Contact your local emergency management office or American Red Cross chapter for more information on wild land fires.
- Turn on a battery-operated radio to get the latest emergency information.
- Remove combustible items from around the house.
- Lawn and poolside furniture
- Tarp coverings
- Take down flammable drapes and curtains and close all venetian blinds or noncombustible window coverings.
- Take action to protect your home.
- Close all doors and windows inside your home to prevent draft.
- Close gas valves and turn off all pilot lights.
- Turn on a light in each room for visibility in heavy smoke.
- Place valuables that will not be damaged by water in a pool or pond.
- If hoses and adequate water are available, leave sprinklers on roofs and anything that might be damaged by fire.
- Be ready to evacuate all family members and pets when fire nears or when instructed to do so by local officials.
Take care when re-entering a burned wild land area. Hot spots can flare up without warning. Check the roof immediately and extinguish any sparks or embers. Check the attic for hidden burning sparks. For several hours afterward, re-check for smoke and sparks throughout the home.
If trapped in a Wild land Fire
You cannot outrun a fire. Crouch in a pond or river. Cover head and upper body with wet clothing. If water is not around, look for shelter in a cleared area or among a bed of rocks. Lie flat and cover body with wet clothing or soil.
Breathe the air close to the ground through a wet cloth to avoid scorching lungs or inhaling smoke.
Mitigation includes any activities that prevent an emergency, reduce the chance of an emergency happening, or lessen the damaging effects of unavoidable emergencies. Investing in preventive mitigation steps now such as installing a spark arrestor on your chimney, cleaning roof surfaces and gutters regularly, and using only fire resistant materials on the exterior of your home, will help reduce the impact of wild land fires in the future. For more information on mitigation, contact your local emergency management office.
- More than four out of every five forest fires are started by people. Negligent human behavior such as smoking in forested areas or improperly extinguishing campfires are the cause of many fires. The other cause of forest fires is lightning.
- A prescribed fire is a fire that is purposely ignited by land management agencies under controlled conditions for specific management objectives.
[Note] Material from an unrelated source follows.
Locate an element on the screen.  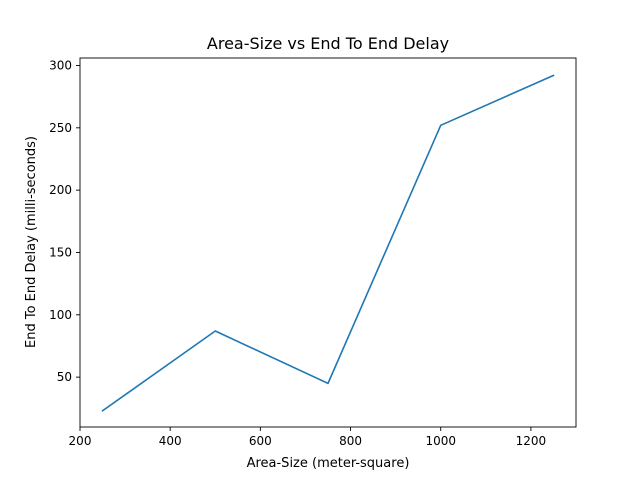
y-tick-label: 50 is located at coordinates (64, 377).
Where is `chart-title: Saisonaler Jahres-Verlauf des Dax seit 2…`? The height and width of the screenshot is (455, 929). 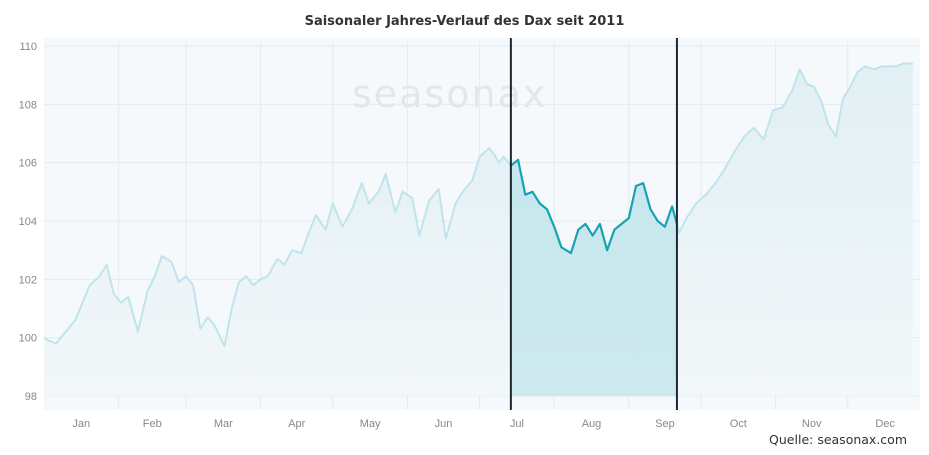 chart-title: Saisonaler Jahres-Verlauf des Dax seit 2… is located at coordinates (465, 22).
- The 1991 wild land fires in Oakland, California, caused 26 deaths and 148 injuries. The fires destroyed over 3,000 structures, left over 5,000 people homeless and resulted in $1.5 billion in damages.
- In 1990, hot, dry weather conditions in California contributed to brush fires in Santa Barbara County that destroyed more than 600 buildings, caused over $200 million of damage and killed one person.
- The greater Yellowstone National Park fire of 1988 destroyed or damaged private structures, including 17 mobile homes, 4 dwellings, a general store, 12 garages and outbuildings, 19 cabins, and several storage structures, and burned 1,210,730 acres of wild land.